在MVA 途徑中，2 分子乙酰輔酶A（Acetyl-Coenzyme A，Acetyl-CoA）經縮合形成3 羥基-3-甲基戊二酰輔酶A（3-Hydroxy-3-Methyl-Glutaryl-Coenzyme A，HMG-CoA），接著在HMG-CoA 還原酶（HMG Reductase，HMGR）的作用下生成甲羥戊酸。甲羥戊酸再經多個相關酶的催化下合成前體物質IPP（C5），及在IPP 異構酶idi（IPP Isomerase）的作用下生成其同分異構體DMAPP。在C30類胡蘿卜素合成途徑中，反應起始于IPP 與DMAPP 在ispA 作用下的縮合生成前體物質FPP（C15）；2 分子的FPP 在脫氫角鯊烯合成酶crtM 的作用下生成C30類胡蘿卜素diapophytoene，再經脫氫酶crtN 催化生成diaponeurosporene（C30）。在C40類胡蘿卜素合成途徑中，FPP 經crtE/ispA 催化合成前體物質GGPP（C20）；2 分子的GGPP 在八氫番茄紅素合成酶crtB 的作用下生成無色的八氫番茄紅素phytoene（C40），再由八氫番茄紅素脫氫酶crtI 和番茄紅素環化酶crtY 催化去飽和環化反應最終生成β-胡蘿卜素。

3 結論

本論文利用植物乳植桿菌LpispA基因功能替換質粒pAC-BETA 的crtE基因，構建了基于植物乳植桿菌LpispA基因的大腸桿菌功能互補表達系統pAC-BETAΔE-ispA，通過UV-Vis 和RP-HPLC 法測定含重組質粒pAC-BETAΔE-ispA 大腸桿菌工程菌株的類胡蘿卜素生物合成，驗證了LpispA 的功能。

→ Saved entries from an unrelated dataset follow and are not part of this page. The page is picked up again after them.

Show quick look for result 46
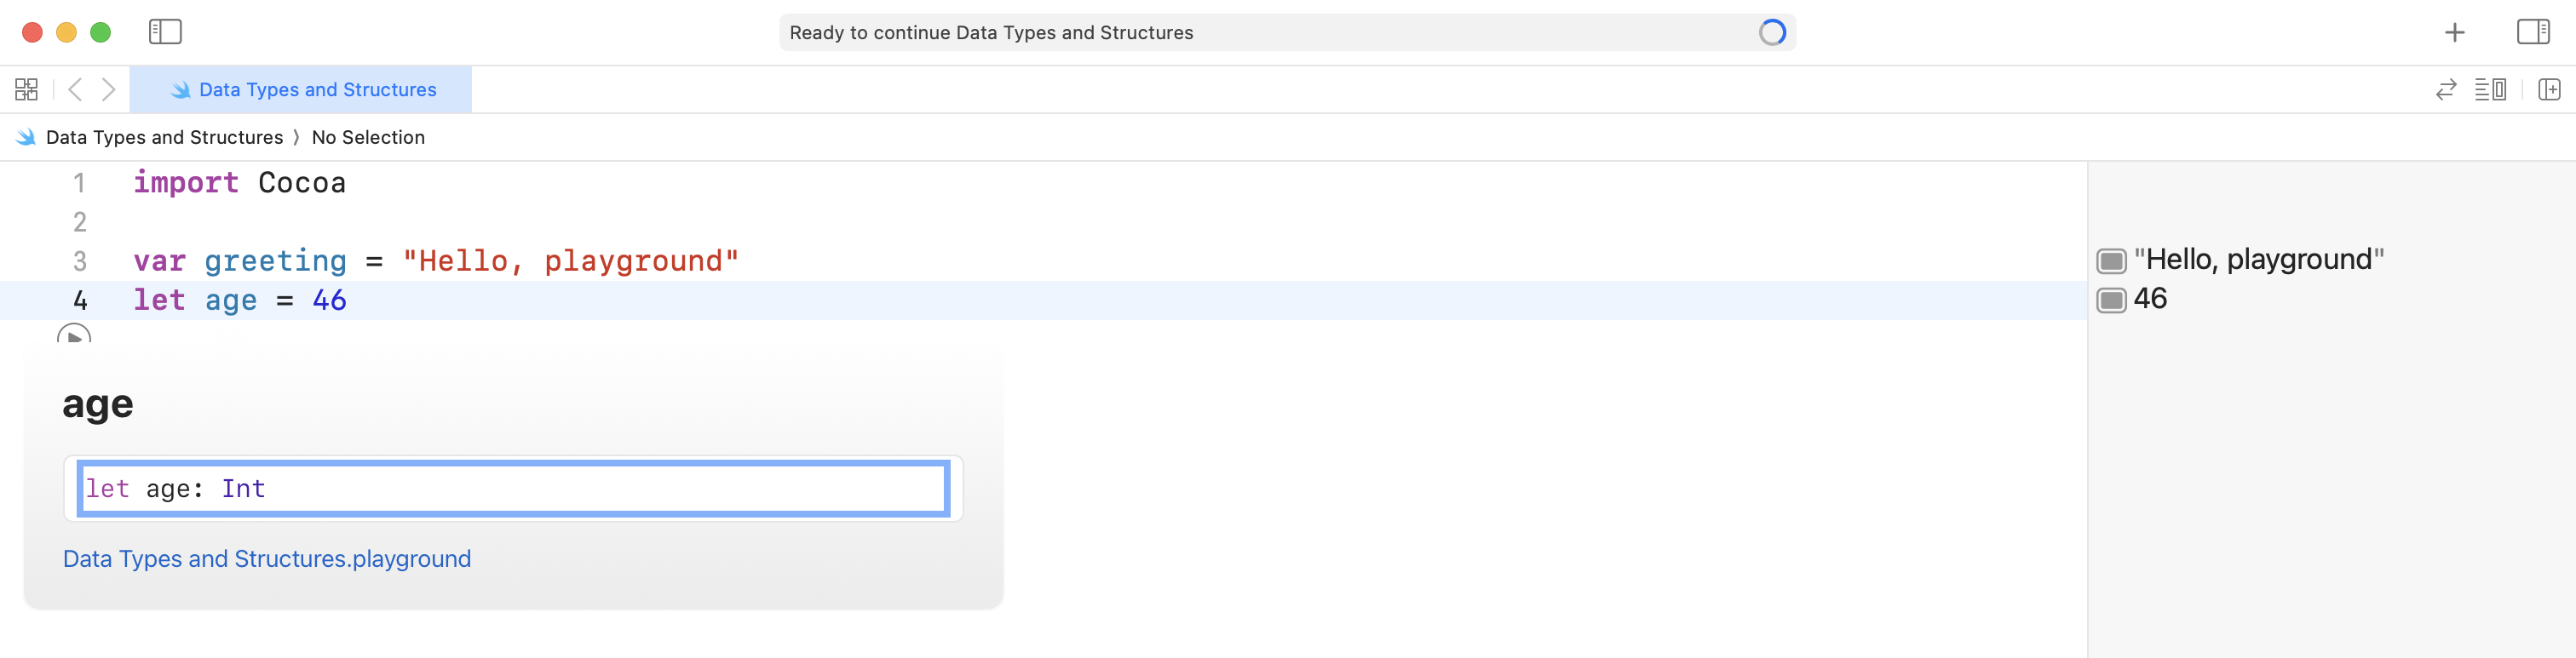The height and width of the screenshot is (658, 2576). (x=2111, y=300)
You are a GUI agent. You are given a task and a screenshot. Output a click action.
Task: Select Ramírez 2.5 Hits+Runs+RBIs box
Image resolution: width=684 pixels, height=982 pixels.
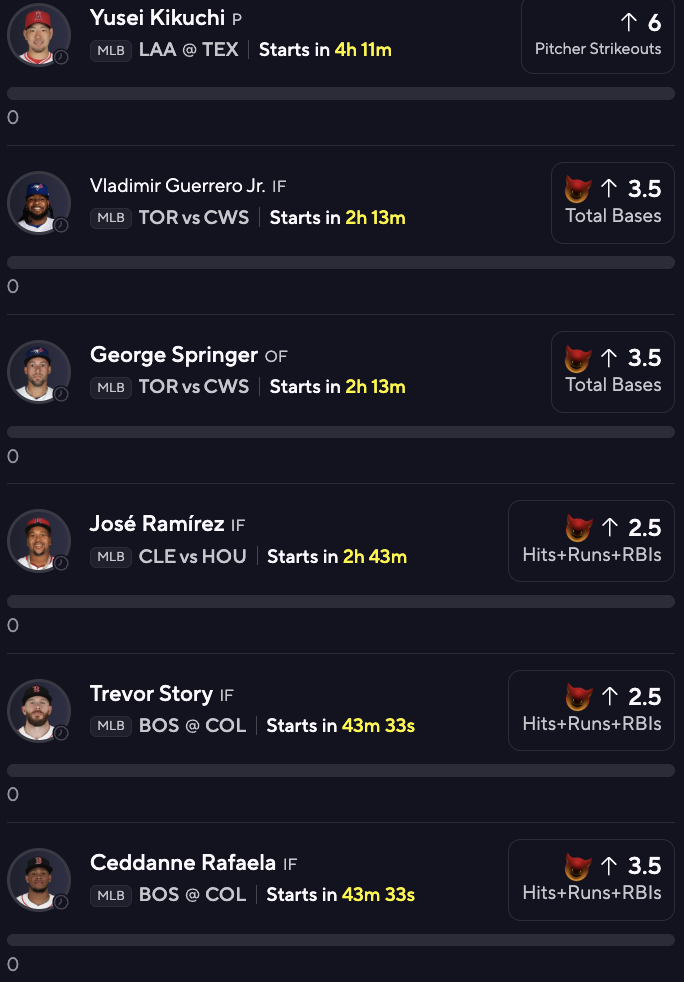pos(592,541)
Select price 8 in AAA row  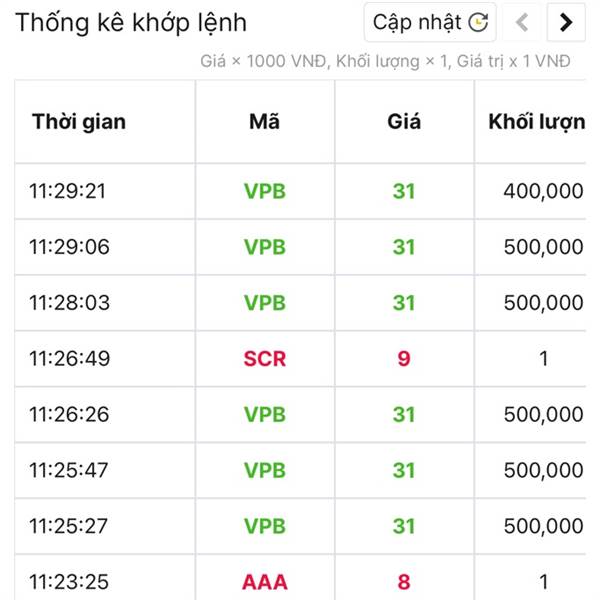tap(404, 582)
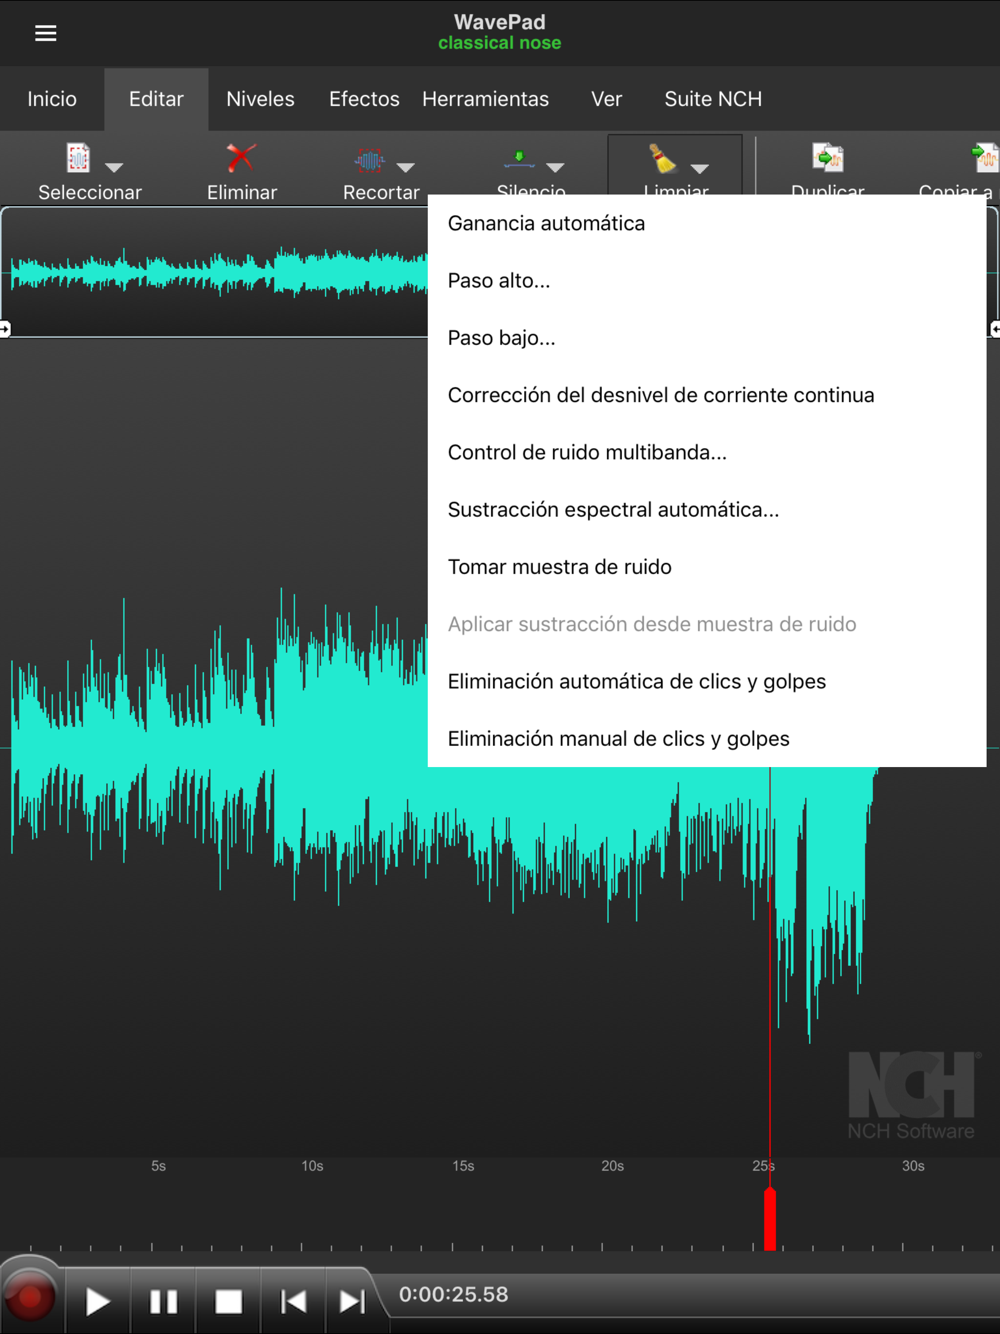Expand the Seleccionar dropdown arrow
1000x1334 pixels.
pos(114,167)
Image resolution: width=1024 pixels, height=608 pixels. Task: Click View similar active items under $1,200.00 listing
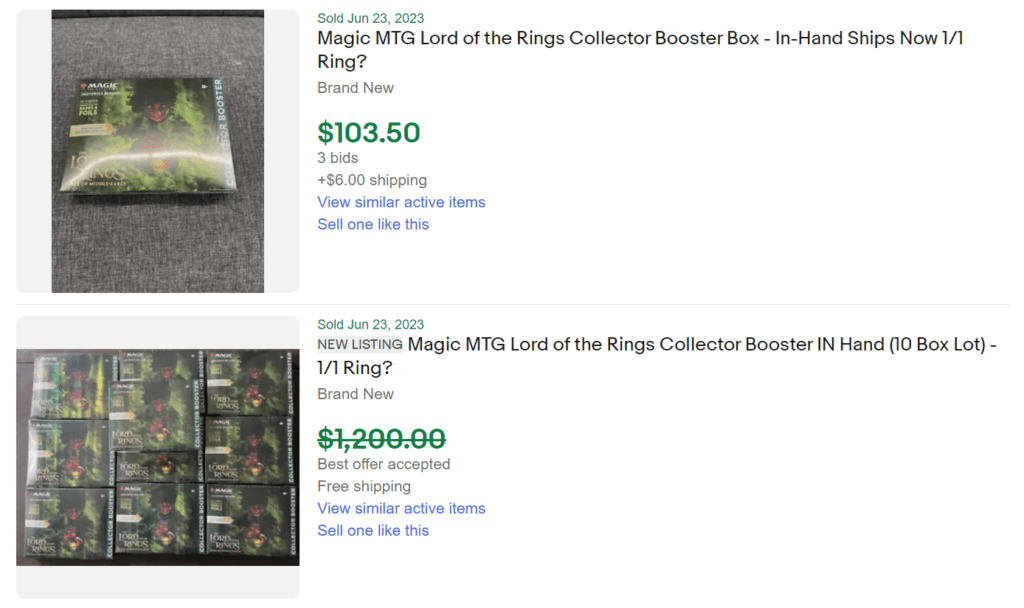(401, 508)
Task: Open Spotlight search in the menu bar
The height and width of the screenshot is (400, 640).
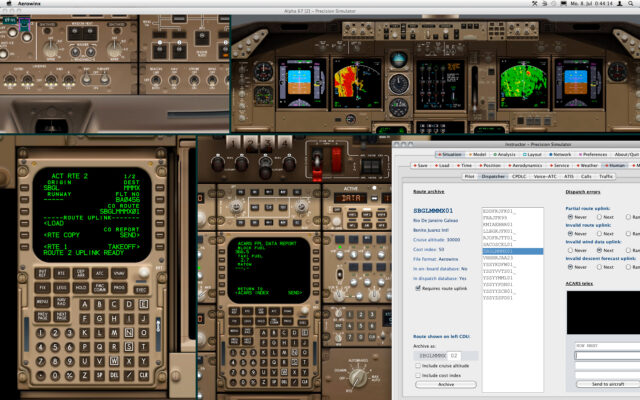Action: coord(632,5)
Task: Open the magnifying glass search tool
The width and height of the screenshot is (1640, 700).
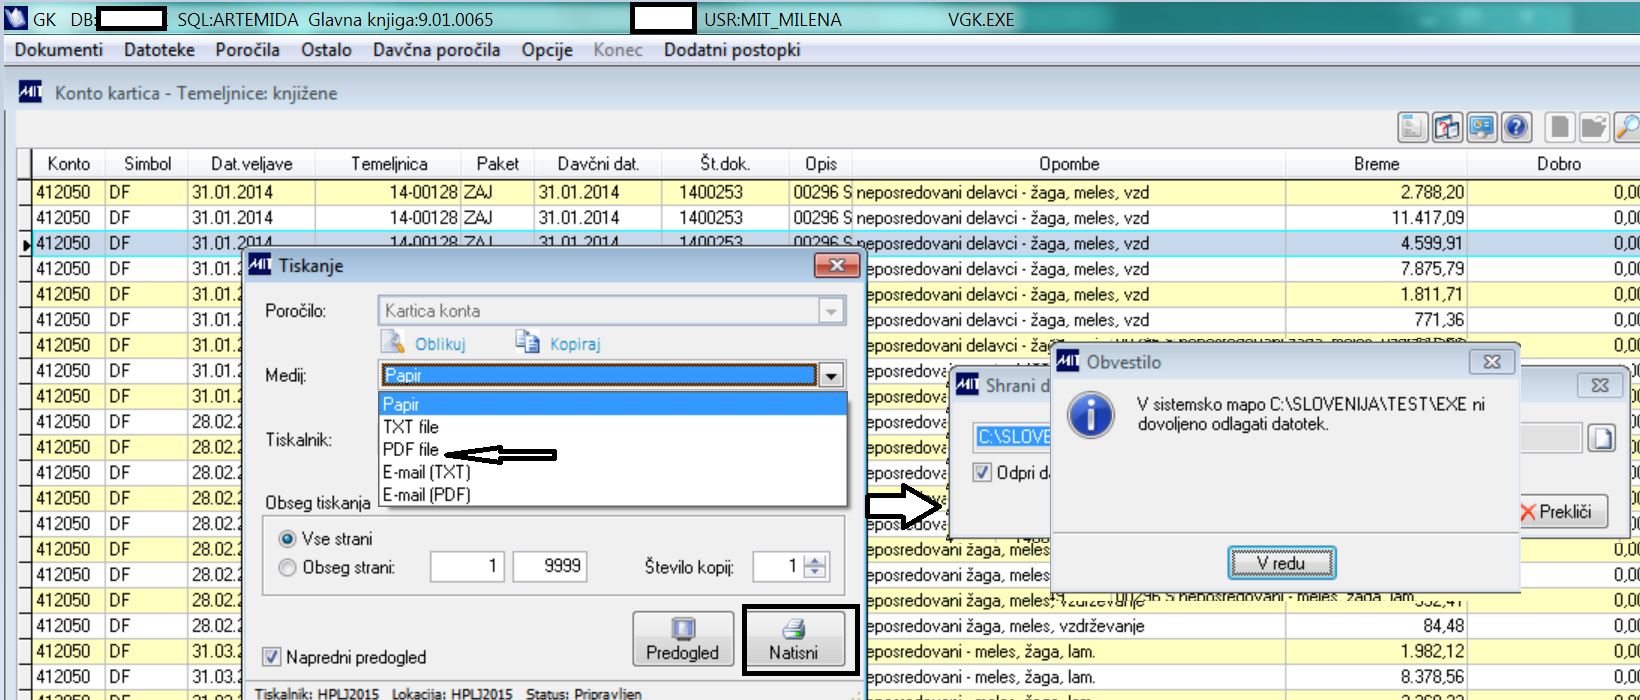Action: coord(1627,127)
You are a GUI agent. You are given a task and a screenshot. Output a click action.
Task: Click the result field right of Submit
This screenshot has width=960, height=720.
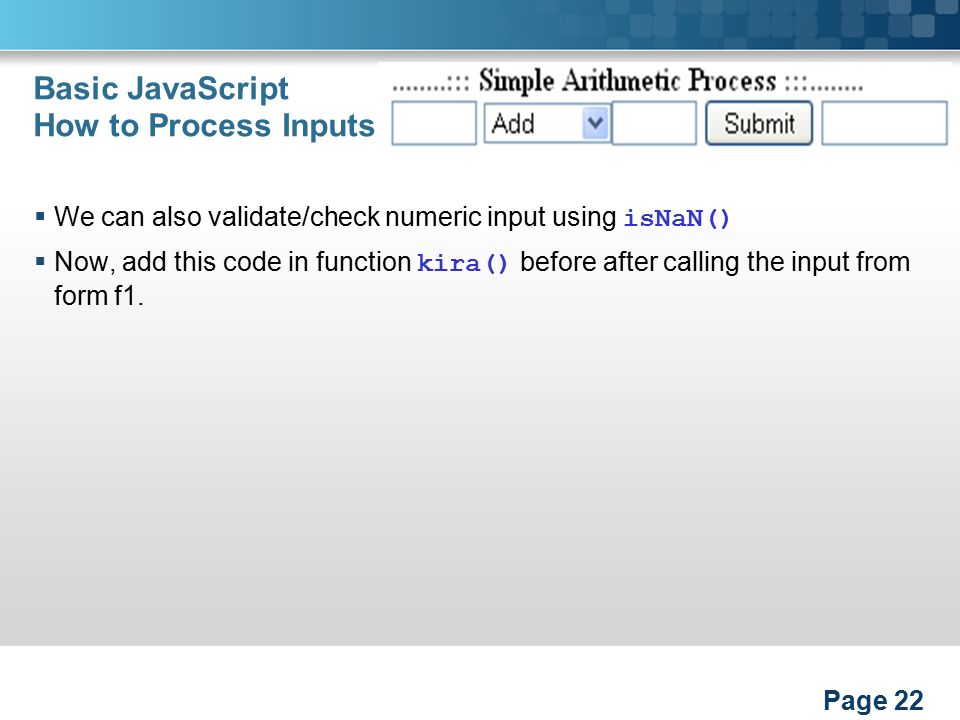884,123
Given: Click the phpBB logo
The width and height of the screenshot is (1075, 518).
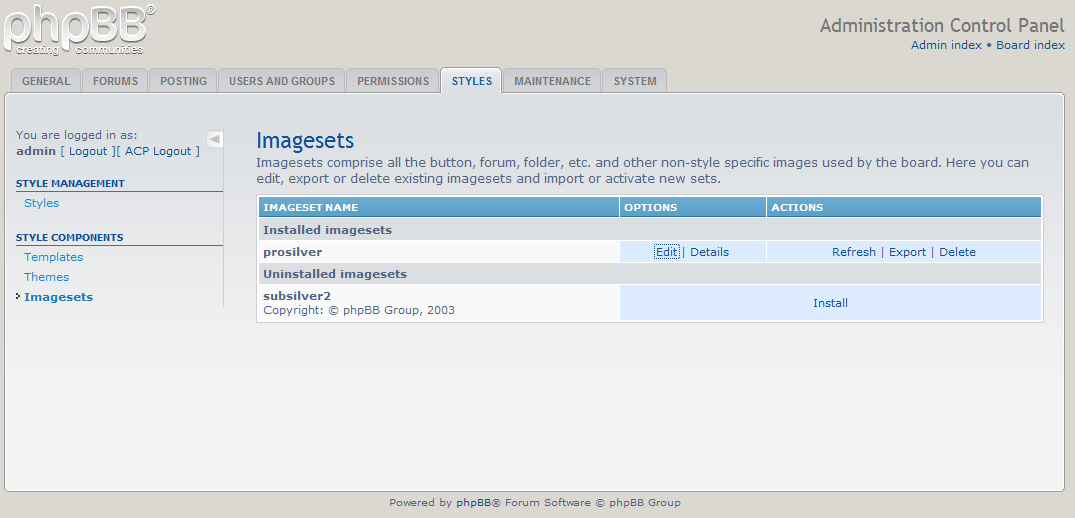Looking at the screenshot, I should (x=78, y=29).
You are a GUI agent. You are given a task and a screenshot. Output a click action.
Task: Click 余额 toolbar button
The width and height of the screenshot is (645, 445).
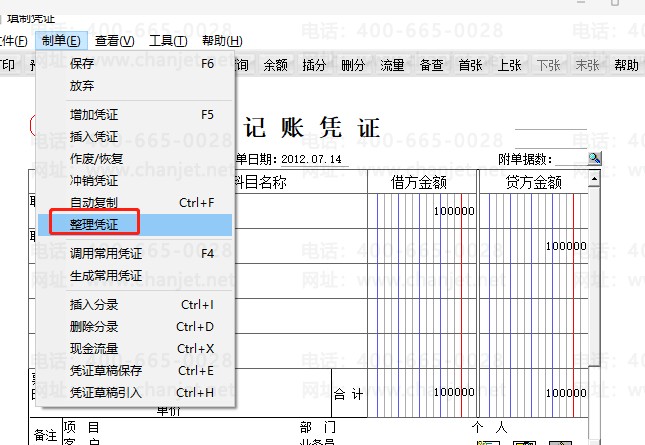(x=275, y=65)
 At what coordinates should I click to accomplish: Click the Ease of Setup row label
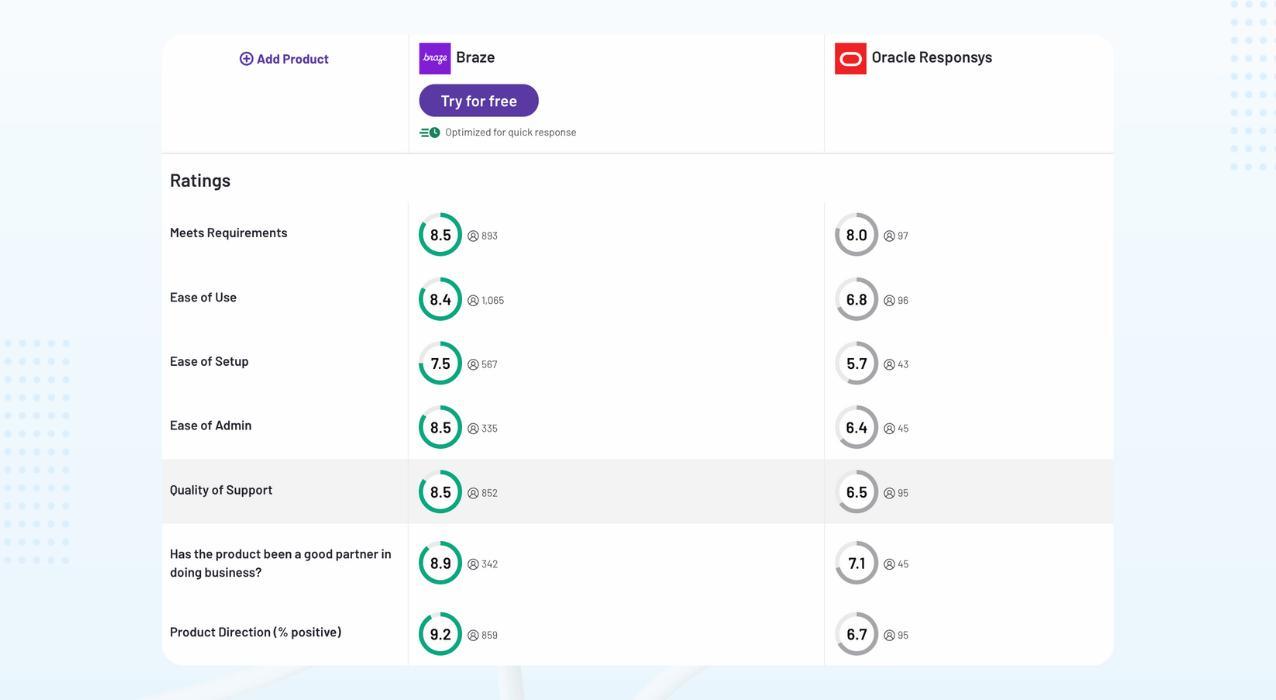click(209, 361)
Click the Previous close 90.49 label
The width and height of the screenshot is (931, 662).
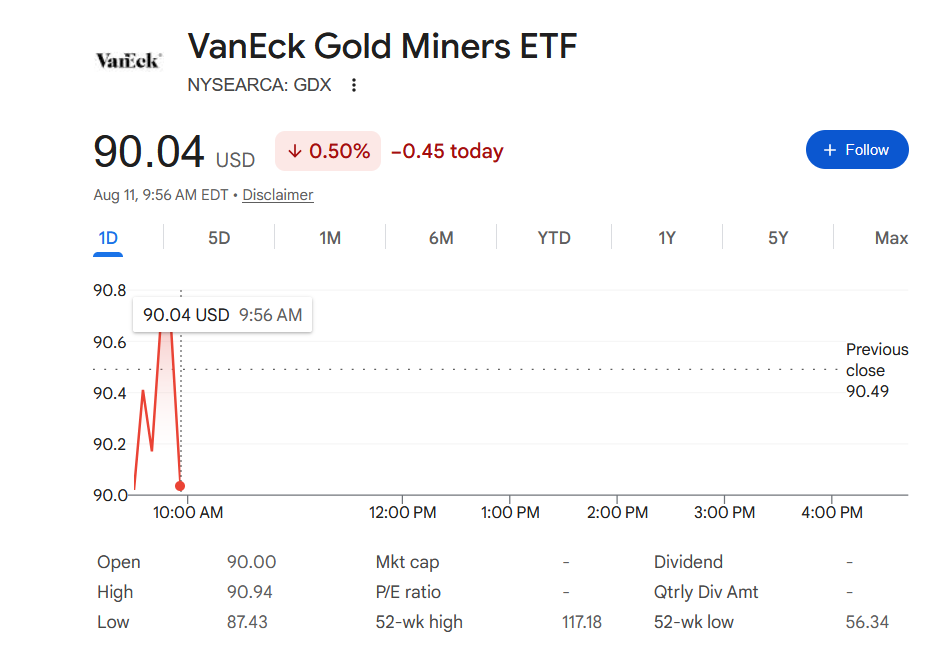(876, 370)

結果表明，構建的大腸桿菌工程菌株pAC-BETAΔE-ispA具有β-胡蘿卜素合成功能，推測LpispA功能性替代了crtE的作用而合成C40β-胡蘿卜素的前體物質GGPP，LpispA 為首次在植物乳植桿菌合成的類胡蘿卜素途徑中發現底物特異性變寬的酶，為類胡蘿卜素合成多功能酶。本研究構建的LpispA基因功能互補的大腸桿菌表達系統，為植物乳植桿菌類胡蘿卜素的生物合成機制研究提供了實驗基礎，有利于推動植物乳植桿菌作為類胡蘿卜素補充劑的應用，擴充了利用異源系統工程菌株生產更多新型的高價值的化合物所需的基因庫。